The copperhead snake is one of only a few venomous snakes found in the Chesapeake Bay watershed, although it is rarely lethal to humans.
The copperhead has a broad, unmarked, copper-colored head and a reddish-tan colored body with hourglass-shaped darker marks on its back. Its underside is a pinkish color. Its pupils are elliptical. Adult copperheads can reach about three feet in length. The copperhead is a “pit-viper,” which refers to the heat-sensing pit located on its head between its eye and nostrils.
Lives in a variety of habitats, including woodlands, along streams and creeks, on rocky hills and in fields. Hibernates during the winter in dens with other snakes, some of different species.
Found across the Chesapeake watershed, excluding New York and the northernmost parts of Pennsylvania. Range extends through the eastern and southern United States.
Copperheads are carnivorous, eating mainly mice but also feeding on birds, snakes, amphibians and insects. Known as ambush predators, they will hide and wait in one spot for suitable prey to approach before attacking.

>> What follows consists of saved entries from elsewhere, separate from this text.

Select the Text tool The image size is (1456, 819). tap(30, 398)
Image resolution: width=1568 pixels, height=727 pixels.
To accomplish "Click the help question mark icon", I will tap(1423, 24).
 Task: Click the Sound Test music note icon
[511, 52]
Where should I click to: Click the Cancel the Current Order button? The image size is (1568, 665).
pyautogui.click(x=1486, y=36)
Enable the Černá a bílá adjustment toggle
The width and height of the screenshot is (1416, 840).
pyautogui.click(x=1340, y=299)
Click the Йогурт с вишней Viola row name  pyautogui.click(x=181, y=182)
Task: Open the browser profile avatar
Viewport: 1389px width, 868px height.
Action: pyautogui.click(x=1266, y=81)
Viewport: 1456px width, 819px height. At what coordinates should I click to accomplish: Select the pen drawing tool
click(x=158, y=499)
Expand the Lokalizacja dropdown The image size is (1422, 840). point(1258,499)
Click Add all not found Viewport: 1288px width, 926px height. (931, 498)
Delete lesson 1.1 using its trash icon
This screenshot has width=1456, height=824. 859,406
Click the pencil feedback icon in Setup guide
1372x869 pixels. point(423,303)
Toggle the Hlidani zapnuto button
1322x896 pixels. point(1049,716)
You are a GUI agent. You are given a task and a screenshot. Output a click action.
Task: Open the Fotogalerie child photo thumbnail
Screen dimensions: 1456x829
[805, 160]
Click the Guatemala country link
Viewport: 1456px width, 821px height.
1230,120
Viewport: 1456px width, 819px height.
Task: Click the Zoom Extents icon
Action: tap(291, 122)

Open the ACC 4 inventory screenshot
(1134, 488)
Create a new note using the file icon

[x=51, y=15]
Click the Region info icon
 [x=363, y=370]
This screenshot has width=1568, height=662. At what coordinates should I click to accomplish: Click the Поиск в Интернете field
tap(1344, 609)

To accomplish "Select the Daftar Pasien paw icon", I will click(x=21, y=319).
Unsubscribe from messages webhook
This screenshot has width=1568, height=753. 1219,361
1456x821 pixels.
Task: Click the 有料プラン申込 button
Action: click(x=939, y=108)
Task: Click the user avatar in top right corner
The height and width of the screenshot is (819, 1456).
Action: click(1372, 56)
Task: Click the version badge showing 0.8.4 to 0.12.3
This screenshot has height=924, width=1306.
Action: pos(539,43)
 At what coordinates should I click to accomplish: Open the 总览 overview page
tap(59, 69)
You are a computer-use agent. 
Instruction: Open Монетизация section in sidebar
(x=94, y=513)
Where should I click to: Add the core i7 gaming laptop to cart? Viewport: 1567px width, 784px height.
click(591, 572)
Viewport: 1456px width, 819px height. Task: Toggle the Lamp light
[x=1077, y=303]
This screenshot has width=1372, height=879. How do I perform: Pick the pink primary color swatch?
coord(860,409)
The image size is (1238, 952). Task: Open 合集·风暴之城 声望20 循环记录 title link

The heat-sensing pit on their face helps in finding prey. Copperheads will inject venom to subdue their prey, making it easier to swallow whole.
Owls and hawks are the copperhead’s main predators, but opossums, raccoons and other snakes may also prey on copperheads.
Mating occurs in late spring to early summer, and can also occur in the fall. Copperheads are ovoviviparous, making fertilized eggs develop inside the female, nourished by a yolk, and young are born alive. Gestation lasts between three and nine months, depending on whether the snake undergoes hibernation before giving birth. Between two and ten young are in a single brood, depending on the female’s size. Young reach sexual maturity after four years. Copperheads live up to 18 years, on average.